Cut to Basni, on the outskirts of Jodhpur in Rajasthan state in India. This is a drought prone area, near the desert. The sight of fat , sweaty Americans is not new in this area as they come to tour the Thar desert and see the palaces and forts of Rajasthan. But suddenly the villagers started to see far more Americans than usual. This lot was different. They did not want to see forts or palaces. They wanted to buy all the guar you had !

You see, Rajasthan is the guar producing capital of the world. The farmers here are mostly poor - this is after all desert area. They have been cultivating guar for centuries to feed their cattle. For some strange reason guar doesn't grow well anywhere else in the world. 90% of guar is grown in India - the balance 10% in neighbouring Pakistan. Some 70-80% of guar in India is grown in Rajasthan.

It was, as if, money was raining from the sky. Guar used to sell at Rs 10 a kilo. At Rs 40, the farmer made a nice profit.  In December last year it touched Rs 70. And in March, this year,  it touched an impossible Rs 300 !!

Farmers who were in debt , or dirt poor, are suddenly seeing untold riches.  They've built a house. They've bought colour TVs. Two wheelers are plentiful - even the odd car is seen. Thousands of farmers have suddenly been lifted out of poverty into, what for them, is a quality of life they could not have even dreamt about. Guar gum is suddenly, back gold. The largest Indian agricultural export last year by far, more than basmati, more than cotton, was guar gum !

Of course, it has all the makings of a stampede. Everybody, man, woman and dog, is trying to grow guar.  Factories have sprouted adding crazy capacity to extract gum from the guar beans. Traders, middlemen and the usual scoundrels have descended to trade on the guar market - there was so much of the Wild Wild West going on that the government has banned the futures market in guar.  There has also been much stockpiling by the energy firms that the next season demand for guar might plummet.
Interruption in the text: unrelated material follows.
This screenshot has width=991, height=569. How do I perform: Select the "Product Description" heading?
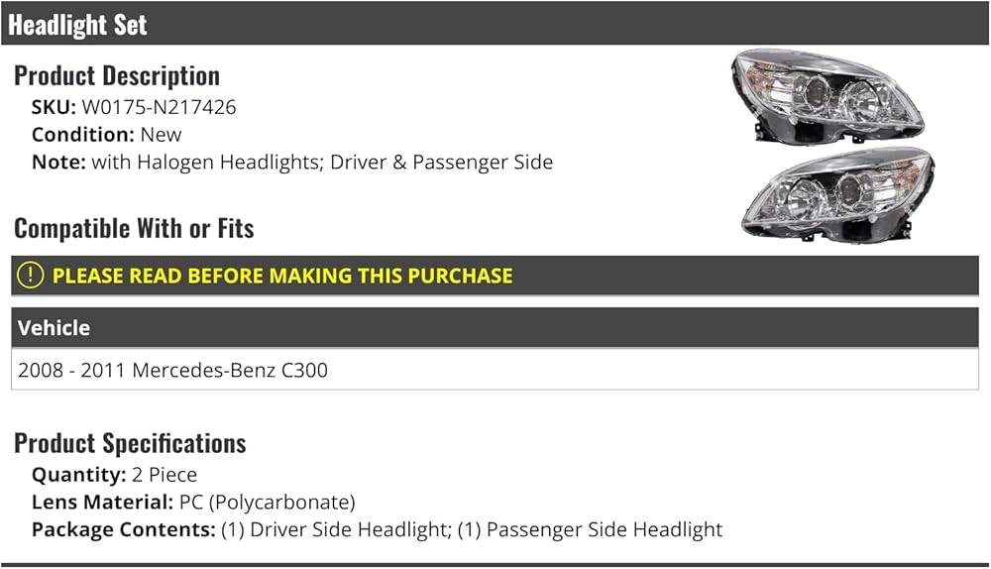tap(117, 75)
Lots of punters will burn their hands.

But for the next few years at least, the trend is inexorable. Shale Gas will be an important source of energy in the future. The largest reserves are in China, another energy guzzling economy. Nobody has yet found a way to extract this gas without guar gum. Nobody has also found a way to grow this economically outside of Rajasthan. So there is much prosperity waiting in store for the agriculturists of Rajasthan. Its a great story - those hardy souls deserve every bit of it. However you could be forgiven for some rather puzzled faces as to how come money is raining from the sky when even water doesn't. And the even more puzzled stare of their cow which is wondering, whatever happened to the guar bean it used to chew contentedly, not so long ago.